Department of Anesthesiology, The Third Affiliated Hospital of Sun Yat-sen University, Guangzhou, Guangdong 510630, PR China.
Department of Anesthesiology, The Third Affiliated Hospital of Sun Yat-sen University, Guangzhou, Guangdong 510630, PR China.
J Affect Disord. 2025 Jan 1;368:282-294. doi: 10.1016/j.jad.2024.08.123. Epub 2024 Sep 10.

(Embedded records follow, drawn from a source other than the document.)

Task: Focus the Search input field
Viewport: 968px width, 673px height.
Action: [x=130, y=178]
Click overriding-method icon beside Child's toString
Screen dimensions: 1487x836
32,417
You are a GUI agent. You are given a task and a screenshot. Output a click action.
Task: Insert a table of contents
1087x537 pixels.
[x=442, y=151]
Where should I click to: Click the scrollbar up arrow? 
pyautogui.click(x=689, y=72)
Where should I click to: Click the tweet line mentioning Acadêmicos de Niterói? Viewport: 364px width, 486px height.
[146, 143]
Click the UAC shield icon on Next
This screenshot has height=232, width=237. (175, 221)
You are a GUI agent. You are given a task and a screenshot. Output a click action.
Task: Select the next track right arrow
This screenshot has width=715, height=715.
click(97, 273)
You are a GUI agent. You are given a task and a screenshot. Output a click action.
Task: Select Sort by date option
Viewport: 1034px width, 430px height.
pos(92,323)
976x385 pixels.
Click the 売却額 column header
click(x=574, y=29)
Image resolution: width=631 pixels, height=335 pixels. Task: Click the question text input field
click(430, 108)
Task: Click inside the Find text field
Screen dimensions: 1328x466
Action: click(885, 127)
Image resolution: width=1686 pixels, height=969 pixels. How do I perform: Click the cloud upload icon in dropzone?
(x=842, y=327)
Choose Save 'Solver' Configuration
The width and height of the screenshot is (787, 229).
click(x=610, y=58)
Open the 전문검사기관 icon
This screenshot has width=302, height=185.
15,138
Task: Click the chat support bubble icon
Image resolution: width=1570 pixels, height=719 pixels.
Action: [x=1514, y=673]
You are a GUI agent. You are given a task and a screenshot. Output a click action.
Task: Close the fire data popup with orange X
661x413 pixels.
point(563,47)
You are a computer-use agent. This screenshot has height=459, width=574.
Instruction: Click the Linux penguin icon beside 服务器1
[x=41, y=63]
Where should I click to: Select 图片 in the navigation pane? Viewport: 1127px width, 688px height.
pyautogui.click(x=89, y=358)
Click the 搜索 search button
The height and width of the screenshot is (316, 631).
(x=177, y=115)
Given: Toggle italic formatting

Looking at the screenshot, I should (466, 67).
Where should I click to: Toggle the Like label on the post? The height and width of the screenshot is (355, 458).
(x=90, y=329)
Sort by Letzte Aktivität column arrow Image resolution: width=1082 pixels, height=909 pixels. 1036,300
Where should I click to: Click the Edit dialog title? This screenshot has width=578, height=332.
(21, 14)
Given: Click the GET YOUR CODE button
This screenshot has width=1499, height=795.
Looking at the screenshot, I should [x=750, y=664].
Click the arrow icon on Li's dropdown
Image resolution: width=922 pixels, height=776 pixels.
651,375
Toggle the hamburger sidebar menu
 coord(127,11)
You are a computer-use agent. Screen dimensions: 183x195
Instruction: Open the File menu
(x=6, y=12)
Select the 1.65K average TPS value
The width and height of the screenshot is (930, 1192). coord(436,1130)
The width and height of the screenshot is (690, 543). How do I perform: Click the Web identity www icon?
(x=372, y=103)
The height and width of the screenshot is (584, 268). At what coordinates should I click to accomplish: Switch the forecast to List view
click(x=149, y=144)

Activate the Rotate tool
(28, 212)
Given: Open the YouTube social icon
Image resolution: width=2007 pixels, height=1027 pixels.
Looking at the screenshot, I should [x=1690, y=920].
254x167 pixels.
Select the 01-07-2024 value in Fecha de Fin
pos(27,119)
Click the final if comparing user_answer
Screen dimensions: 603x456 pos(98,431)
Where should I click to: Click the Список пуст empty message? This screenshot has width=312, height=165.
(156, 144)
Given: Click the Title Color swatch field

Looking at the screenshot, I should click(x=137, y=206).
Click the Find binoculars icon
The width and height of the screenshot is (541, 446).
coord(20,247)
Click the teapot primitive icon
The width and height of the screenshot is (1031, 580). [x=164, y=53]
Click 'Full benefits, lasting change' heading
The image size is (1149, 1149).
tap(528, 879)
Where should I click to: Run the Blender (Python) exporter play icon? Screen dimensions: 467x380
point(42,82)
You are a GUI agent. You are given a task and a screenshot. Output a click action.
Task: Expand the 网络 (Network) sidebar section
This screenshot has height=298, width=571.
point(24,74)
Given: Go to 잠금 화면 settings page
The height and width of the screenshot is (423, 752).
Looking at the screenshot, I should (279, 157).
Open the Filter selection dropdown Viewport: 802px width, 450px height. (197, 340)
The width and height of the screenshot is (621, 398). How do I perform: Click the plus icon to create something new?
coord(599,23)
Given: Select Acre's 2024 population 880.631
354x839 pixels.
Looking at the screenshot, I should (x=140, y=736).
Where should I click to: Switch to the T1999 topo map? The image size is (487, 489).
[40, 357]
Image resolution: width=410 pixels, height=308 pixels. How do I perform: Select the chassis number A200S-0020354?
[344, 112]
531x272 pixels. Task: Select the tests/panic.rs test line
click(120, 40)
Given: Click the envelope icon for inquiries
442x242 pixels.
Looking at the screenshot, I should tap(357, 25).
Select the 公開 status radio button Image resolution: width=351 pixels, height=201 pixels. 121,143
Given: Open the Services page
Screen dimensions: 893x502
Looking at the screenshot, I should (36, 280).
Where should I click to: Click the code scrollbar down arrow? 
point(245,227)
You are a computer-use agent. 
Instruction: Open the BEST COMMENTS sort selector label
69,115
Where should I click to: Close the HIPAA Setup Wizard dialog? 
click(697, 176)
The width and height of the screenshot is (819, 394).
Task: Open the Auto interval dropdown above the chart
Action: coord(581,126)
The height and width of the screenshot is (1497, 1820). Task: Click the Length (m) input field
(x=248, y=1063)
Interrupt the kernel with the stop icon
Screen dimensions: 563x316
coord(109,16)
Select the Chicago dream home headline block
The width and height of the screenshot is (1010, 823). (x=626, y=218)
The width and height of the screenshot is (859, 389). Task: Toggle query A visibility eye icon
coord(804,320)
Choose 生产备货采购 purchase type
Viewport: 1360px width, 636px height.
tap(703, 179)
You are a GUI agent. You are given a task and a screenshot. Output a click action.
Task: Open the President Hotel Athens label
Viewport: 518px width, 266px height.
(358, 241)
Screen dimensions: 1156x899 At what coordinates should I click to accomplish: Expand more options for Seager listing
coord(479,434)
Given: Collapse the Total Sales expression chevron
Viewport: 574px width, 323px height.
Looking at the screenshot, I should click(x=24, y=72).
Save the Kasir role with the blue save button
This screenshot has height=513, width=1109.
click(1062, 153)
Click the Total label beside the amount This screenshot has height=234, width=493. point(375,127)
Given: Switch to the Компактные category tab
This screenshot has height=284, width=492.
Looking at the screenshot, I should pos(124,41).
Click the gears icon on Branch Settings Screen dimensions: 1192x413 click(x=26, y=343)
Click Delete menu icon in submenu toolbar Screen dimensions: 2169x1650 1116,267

Neuron excitotoxic damage induced by extracellular glutamate accumulation pathologically is one of the main mechanisms of depression. Glutamate transporter-1 (GLT-1) expressed in astrocyte is responsible for glutamate clearance to maintain glutamate balance. Electroconvulsive therapy (ECT) is prevalently recommended for severe depression due to its significant anti-depressant effect. Esketamine could offer advantages of rapid anti-depressant effect and neuron protection. The aim of this study is to investigate the anti-depressant efficacy of esketamine plus ECT, and further to explore the mechanism. Firstly, total 12 patients were randomized into anesthesia with propofol (P) or propofol+esketamine (PK) before ECT. 24-Hamilton Depression Scale (HAMD) was used to evaluate the severity of depression after each ECT. Then, depressive rat model was built using chronic unpredictable mild stress method, and subsequently received infusion of esketamine (5 mg/kg) or saline before ECT treatment (0.5 mA; 100 V) for consecutive 10 days. Tests including sucrose preference test, open field test and forced swimming test were used to evaluate depression-like behaviors. In next experiments, rats were injected with RIL, DHK or LY294002 intracerebroventricularly for continuous 10 days before individual treatment. After the fifth and sixth ECT, PK group displayed lower HAMD score compared to P group. In rat model, we found that esketamine plus ECT could significantly improve depression-like behaviors and decrease glutamate level. Esketamine and ECT could both activate PI3K/Akt/GLT-1 pathway. The GLT-1 agonist RIL made equivalent effect as esketamine plus ECT. Furthermore, after using PI3K/Akt inhibitor LY294002 and GLT-1 inhibitor DHK, esketamine plus ECT could neither improve depression-like symptoms, nor upregulate GLT-1 level. Our present study suggested that esketamine plus ECT could dramatically improve depression symptom. The activation of PI3K/Akt/GLT-1 pathway may be the potential mechanism.
细胞外谷氨酸积累导致的神经元兴奋性毒性损伤是抑郁症的主要机制之一。星形胶质细胞表达的谷氨酸转运体-1(GLT-1)负责清除谷氨酸以维持谷氨酸平衡。由于电休克疗法(ECT)具有显著的抗抑郁作用,因此被广泛推荐用于重度抑郁症。氯胺酮可以提供快速抗抑郁作用和神经元保护的优势。本研究旨在探讨氯胺酮联合 ECT 的抗抑郁疗效,并进一步探讨其机制。首先,将 12 名患者随机分为丙泊酚(P)麻醉或丙泊酚+氯胺酮(PK)麻醉组,然后在 ECT 前后使用 24 小时汉密尔顿抑郁量表(HAMD)评估抑郁严重程度。随后,采用慢性不可预测轻度应激法建立抑郁大鼠模型,随后在 ECT 治疗前(0.5 mA;100 V)输注氯胺酮(5 mg/kg)或生理盐水,连续 10 天。采用蔗糖偏好试验、旷场试验和强迫游泳试验评估抑郁样行为。在接下来的实验中,大鼠连续 10 天接受 RIL、DHK 或 LY294002 脑室内注射,然后进行单独治疗。在第五和第六次 ECT 后,PK 组的 HAMD 评分明显低于 P 组。在大鼠模型中,我们发现氯胺酮联合 ECT 可显著改善抑郁样行为,降低谷氨酸水平。氯胺酮和 ECT 均可激活 PI3K/Akt/GLT-1 通路。GLT-1 激动剂 RIL 与氯胺酮联合 ECT 具有相同的作用。此外,使用 PI3K/Akt 抑制剂 LY294002 和 GLT-1 抑制剂 DHK 后,氯胺酮联合 ECT 既不能改善抑郁症状,也不能上调 GLT-1 水平。本研究表明,氯胺酮联合 ECT 可显著改善抑郁症状。PI3K/Akt/GLT-1 通路的激活可能是潜在的机制。